Since the present invention is configured as described above, it is possible to constantly monitor the function of the sensor and test whether the sensor is working.

In addition, the light receiving output of the smoke detection light receiving element allows detailed information on the functional status of the sensor, and even if a functional abnormality that could develop into a fatal problem occurs, the abnormality can be detected at any time, and an abnormality signal can be sent each time. is transmitted to the receiver, so the above-mentioned troubles can be prevented in advance.

Further features include the ability to recognize the functional state of the sensor by remote control from the receiver, and the ability to obtain test results that are almost the same as the sensor function test method using smoke.

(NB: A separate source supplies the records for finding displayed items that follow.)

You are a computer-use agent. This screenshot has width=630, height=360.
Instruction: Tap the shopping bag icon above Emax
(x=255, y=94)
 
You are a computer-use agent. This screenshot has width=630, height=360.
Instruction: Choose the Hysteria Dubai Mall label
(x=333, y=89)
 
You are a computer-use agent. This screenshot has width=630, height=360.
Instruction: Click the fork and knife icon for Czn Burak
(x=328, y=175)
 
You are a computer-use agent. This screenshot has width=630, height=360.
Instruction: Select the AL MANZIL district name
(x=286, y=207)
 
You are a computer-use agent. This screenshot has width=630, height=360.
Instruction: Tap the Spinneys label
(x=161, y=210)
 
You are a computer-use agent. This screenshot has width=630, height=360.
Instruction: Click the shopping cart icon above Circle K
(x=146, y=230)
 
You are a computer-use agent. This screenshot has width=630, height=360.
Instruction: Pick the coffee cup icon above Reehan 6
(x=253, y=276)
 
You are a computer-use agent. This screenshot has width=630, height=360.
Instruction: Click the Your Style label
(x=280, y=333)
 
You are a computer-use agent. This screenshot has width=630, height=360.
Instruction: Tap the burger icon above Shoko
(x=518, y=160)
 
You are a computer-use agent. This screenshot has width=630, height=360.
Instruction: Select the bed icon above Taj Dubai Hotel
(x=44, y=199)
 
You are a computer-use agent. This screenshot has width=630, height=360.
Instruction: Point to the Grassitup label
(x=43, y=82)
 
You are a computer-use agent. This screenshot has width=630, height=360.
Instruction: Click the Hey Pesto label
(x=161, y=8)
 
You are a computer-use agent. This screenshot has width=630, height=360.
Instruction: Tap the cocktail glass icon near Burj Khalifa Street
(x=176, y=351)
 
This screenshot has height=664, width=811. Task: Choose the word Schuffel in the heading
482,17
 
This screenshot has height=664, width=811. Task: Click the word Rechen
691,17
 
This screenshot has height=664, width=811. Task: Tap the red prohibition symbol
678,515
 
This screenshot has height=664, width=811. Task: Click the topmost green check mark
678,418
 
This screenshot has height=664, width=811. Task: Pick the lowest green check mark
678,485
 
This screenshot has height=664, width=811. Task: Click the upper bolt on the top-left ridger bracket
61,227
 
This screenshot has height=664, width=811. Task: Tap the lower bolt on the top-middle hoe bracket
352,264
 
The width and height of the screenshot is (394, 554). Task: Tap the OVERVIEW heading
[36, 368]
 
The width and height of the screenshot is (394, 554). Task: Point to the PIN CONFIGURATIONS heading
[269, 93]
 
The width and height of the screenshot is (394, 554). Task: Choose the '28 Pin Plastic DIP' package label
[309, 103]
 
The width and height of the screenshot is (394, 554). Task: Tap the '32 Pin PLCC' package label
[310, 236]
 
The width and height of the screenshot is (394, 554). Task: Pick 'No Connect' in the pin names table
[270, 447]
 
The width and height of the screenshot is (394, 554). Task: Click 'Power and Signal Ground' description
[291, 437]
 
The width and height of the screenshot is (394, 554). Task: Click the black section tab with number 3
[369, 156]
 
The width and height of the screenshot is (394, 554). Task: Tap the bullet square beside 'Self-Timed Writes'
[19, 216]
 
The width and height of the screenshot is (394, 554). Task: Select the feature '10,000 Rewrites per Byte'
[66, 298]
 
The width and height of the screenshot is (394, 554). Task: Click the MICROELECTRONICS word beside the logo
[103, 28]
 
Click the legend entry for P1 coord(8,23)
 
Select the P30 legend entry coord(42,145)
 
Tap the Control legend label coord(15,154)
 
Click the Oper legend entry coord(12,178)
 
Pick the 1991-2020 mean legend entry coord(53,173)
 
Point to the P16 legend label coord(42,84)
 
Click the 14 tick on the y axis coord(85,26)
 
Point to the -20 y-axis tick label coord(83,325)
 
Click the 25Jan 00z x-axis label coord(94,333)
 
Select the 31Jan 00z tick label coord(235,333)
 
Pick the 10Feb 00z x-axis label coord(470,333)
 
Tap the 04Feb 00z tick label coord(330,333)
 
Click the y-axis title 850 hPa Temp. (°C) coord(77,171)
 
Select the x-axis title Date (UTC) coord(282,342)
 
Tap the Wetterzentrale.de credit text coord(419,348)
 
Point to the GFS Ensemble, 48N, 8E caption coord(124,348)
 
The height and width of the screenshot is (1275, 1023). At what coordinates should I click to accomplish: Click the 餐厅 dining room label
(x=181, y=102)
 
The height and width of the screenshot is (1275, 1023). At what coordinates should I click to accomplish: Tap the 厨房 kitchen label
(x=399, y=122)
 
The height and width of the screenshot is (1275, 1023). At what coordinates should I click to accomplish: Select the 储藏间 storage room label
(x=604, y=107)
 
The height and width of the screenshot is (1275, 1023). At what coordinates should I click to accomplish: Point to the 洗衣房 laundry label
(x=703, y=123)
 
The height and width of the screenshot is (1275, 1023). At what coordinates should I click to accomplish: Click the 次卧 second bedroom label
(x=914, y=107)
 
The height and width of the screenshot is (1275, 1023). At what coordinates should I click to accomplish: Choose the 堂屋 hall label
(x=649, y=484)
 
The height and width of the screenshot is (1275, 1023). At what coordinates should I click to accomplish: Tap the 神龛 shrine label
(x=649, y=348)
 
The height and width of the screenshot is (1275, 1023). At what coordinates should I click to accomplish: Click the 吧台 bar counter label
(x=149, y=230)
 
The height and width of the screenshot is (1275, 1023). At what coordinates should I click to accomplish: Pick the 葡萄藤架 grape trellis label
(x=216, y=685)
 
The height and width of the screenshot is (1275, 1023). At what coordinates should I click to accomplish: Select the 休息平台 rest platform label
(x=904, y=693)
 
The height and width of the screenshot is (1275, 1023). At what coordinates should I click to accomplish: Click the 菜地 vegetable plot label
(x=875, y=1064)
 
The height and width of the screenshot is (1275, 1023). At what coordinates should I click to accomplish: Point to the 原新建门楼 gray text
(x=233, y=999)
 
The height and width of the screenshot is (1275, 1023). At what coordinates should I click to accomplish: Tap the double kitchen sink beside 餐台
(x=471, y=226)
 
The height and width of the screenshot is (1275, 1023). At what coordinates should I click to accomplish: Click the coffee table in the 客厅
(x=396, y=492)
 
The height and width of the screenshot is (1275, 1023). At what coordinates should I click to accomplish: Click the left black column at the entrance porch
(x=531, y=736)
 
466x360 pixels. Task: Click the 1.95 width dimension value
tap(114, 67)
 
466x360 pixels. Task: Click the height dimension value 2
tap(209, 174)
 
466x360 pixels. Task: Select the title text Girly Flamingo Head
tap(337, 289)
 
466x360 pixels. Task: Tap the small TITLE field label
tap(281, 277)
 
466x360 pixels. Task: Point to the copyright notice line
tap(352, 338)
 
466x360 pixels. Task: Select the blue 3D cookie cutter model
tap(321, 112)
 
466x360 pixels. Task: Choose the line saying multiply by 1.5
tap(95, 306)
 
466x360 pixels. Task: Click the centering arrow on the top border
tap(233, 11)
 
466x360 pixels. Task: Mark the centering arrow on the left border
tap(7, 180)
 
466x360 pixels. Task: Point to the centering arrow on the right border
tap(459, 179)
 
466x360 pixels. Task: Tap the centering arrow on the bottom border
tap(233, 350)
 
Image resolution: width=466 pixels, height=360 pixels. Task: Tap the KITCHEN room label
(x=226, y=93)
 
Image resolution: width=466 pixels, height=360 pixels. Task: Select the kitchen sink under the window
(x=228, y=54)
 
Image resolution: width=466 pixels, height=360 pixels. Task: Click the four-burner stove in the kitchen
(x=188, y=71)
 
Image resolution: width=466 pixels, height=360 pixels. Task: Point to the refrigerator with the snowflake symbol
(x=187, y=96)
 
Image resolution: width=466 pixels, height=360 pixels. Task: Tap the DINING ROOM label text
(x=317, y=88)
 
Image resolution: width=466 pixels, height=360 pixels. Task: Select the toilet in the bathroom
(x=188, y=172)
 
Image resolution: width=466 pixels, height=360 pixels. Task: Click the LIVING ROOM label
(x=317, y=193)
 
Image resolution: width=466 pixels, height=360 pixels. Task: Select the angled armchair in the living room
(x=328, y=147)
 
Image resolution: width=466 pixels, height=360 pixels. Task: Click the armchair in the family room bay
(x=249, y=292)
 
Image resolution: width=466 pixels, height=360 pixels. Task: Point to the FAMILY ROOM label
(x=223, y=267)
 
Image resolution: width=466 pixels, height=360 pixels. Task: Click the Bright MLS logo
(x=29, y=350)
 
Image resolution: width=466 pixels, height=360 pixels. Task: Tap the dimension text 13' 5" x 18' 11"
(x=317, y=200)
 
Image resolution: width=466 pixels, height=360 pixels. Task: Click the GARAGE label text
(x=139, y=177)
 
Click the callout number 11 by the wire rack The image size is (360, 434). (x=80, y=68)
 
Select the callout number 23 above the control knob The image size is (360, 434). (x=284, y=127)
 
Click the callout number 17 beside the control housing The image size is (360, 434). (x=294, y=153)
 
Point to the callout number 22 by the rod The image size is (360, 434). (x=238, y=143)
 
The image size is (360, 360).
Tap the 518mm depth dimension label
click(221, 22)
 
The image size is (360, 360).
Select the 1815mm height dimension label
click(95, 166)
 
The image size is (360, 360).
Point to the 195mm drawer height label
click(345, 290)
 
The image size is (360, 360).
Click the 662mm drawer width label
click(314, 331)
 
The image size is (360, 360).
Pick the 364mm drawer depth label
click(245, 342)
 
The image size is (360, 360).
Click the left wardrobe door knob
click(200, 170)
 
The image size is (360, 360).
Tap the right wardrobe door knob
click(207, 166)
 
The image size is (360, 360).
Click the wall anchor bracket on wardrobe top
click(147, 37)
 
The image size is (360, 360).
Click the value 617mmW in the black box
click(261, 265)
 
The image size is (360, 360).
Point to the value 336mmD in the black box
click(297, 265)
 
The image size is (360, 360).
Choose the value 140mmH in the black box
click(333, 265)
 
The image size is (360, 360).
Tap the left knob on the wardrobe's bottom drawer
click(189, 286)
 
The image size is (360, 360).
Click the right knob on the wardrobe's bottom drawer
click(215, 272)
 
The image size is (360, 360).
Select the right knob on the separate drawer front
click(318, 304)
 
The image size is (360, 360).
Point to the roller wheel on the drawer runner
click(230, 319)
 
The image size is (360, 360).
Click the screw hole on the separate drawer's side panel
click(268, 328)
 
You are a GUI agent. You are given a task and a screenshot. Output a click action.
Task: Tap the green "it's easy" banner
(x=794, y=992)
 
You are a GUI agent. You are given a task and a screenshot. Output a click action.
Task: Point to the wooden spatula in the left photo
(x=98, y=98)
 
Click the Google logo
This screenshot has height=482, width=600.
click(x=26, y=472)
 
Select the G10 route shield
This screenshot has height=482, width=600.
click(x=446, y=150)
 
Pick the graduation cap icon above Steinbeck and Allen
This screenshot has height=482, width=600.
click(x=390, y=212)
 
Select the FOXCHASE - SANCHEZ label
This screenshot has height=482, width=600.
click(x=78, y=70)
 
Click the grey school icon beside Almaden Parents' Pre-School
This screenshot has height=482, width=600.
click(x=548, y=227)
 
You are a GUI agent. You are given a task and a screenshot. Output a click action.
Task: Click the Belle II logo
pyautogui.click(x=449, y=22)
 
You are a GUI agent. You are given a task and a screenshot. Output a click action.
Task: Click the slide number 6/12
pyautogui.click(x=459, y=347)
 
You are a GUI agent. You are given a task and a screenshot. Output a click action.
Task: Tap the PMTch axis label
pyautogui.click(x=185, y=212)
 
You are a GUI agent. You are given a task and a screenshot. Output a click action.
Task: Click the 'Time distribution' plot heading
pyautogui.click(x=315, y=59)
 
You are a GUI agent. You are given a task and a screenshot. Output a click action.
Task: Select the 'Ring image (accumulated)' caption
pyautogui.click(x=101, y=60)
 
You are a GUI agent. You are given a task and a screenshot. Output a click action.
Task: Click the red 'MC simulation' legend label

[Brief explanation of drawings]

FIG. 1 is a block diagram of an embodiment of the present invention, FIG. 2 is a circuit diagram of FIG. 1, and FIG. 3 is a time chart of the embodiment of the present invention.

Claims (2)

[Claims] (1) A smoke detection light emitting circuit having a smoke detection light emitting element;
a light receiving circuit having a light receiving element for smoke detection that receives light scattered by smoke from the light emitting element for smoke detection, and a fire discriminating means for discriminating whether the light receiving output of the light receiving circuit exceeds a fire discrimination level. and a function determining means for determining whether or not the light receiving output of the light receiving circuit is within a normal level range, and a function determining means disposed so that the light receiving element for smoke detection can directly receive light, and a function determining means for determining whether the light receiving output of the light receiving circuit is within a normal level range, and a function determining means for determining whether the light receiving output of the light receiving circuit is within a normal level range, and a function determining means that is arranged so that the light receiving element for smoke detection can directly receive light. a light emitting means for testing having a light emitting element for testing that emits light in synchronization with the light emitting element for smoke detection so that the received light output exceeds the fire discrimination level; and a determination result of the function determining means and the light emission of the light emitting means for testing; 1. A function testing device for a scattered light smoke detector, comprising: signal sending means for sending a signal indicating normality or abnormality to a receiver or the like based on the output signal of the fire discrimination means according to the present invention. (2) The scattered light type smoke detector according to claim 1, wherein the signal sending means sends out a signal indicating normality or abnormality when receiving a test signal from a receiver or the like. Functional testing equipment.